One of the largest assets of Agape World was an indoor athletic complex in Hauppauge, New York. Cosmo had purchased the 38000 sqft building for $3.85 million in 2008, then spent another $1 million to transform the former paintball arena into indoor athletic fields. The building was the most valuable asset in Cosmo's holdings to be liquidated by the bankruptcy trustee, Silverman Acampora, and was auctioned of for $3.5 million, in June 2009, to a company called Coastal Sports.

==Cosmo posts bail==
As of June 2009, Cosmo was unable to post bail. Judge Hurley would not release Cosmo until several conditions were met, including a requirement that Cosmo's relatives agreed to back a $1.25 million bail package secured by their homes and financial accounts.

Cosmo, chief executive of a private suburban New York investment firm indicted for a $400 million fraud, was freed from jail after it took months for him to make bail.

A U.S. judge released Cosmo on $1.25 million bail secured by property and frozen bank accounts but ruled he would be confined to his home under electronic monitoring on New York's Long Island.

==Judge revokes Cosmo's bail==
In October 2009, a federal judge found that Cosmo couldn't be trusted and ended his house arrest after less than three months and returned him to jail to await trial.

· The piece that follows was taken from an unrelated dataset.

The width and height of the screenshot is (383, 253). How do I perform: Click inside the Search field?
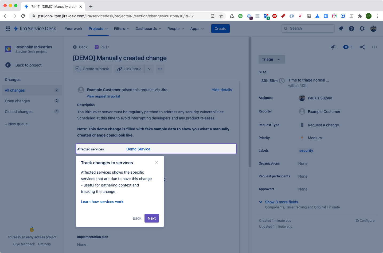(x=308, y=28)
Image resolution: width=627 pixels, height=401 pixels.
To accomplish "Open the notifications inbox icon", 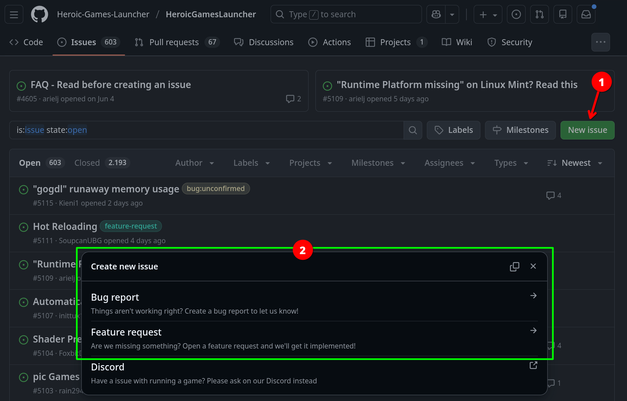I will click(x=586, y=14).
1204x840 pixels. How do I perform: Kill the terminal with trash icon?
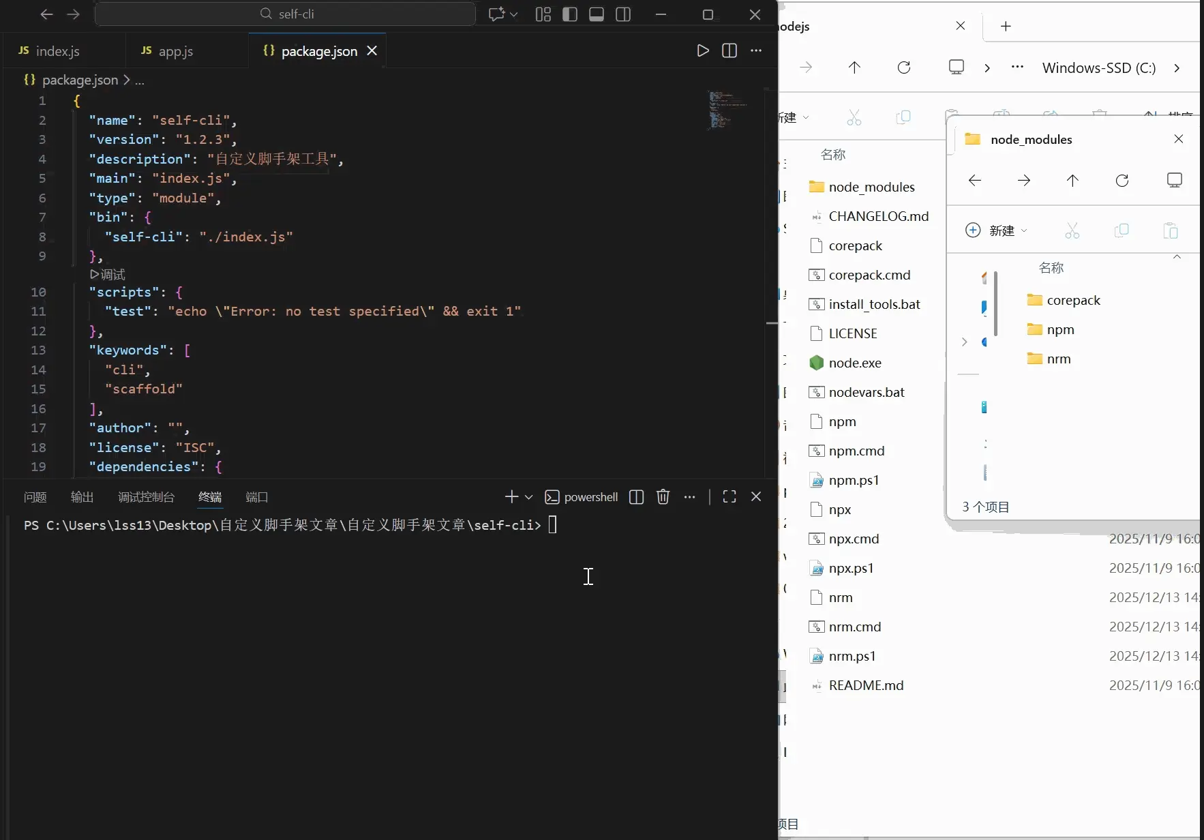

U.S. District Judge Denis R. Hurley, at a hearing in Central Islip, New York, ordered that Cosmo be jailed pending trial after prosecutors alleged he used a computer and tried to transfer assets in violation of his bail conditions and provided false statements to a U.S. Pretrial Services officer.

== Cosmo pleads guilty to $413 million Ponzi scheme ==
Cosmo pled guilty to mail and wire fraud charges on Friday October 29, 2010, and faced up to 40 years in prison. On October 14, 2011, he was sentenced to 25 years in jail. "Those who lie and steal from the investing public are on notice that they face severe penalties", U.S. Attorney Loretta Lynch in Brooklyn said today in a statement. "As recounted today in court by several of his victims, the defendant's actions crushed the hopes and dreams of everyday citizens".

On April 25, 2012, a criminal complaint was unsealed in federal court in Central Islip, New York charging Jason Keryc, Anthony Massaro, Anthony Ciccone, and Diane Kaylor, former account representatives of Hauppauge, New York-based Agape World Inc. and Agape Merchant Advance (AMA), for their participation in a large-scale Ponzi scheme.

==SEC charges 14 Agape World Ponzi scheme brokers==
The Securities and Exchange Commission has charged 14 former sales agents, including four pairs of siblings, for misleading investors while earning more than $52 million in commissions in the $400 million Agape World Ponzi scheme.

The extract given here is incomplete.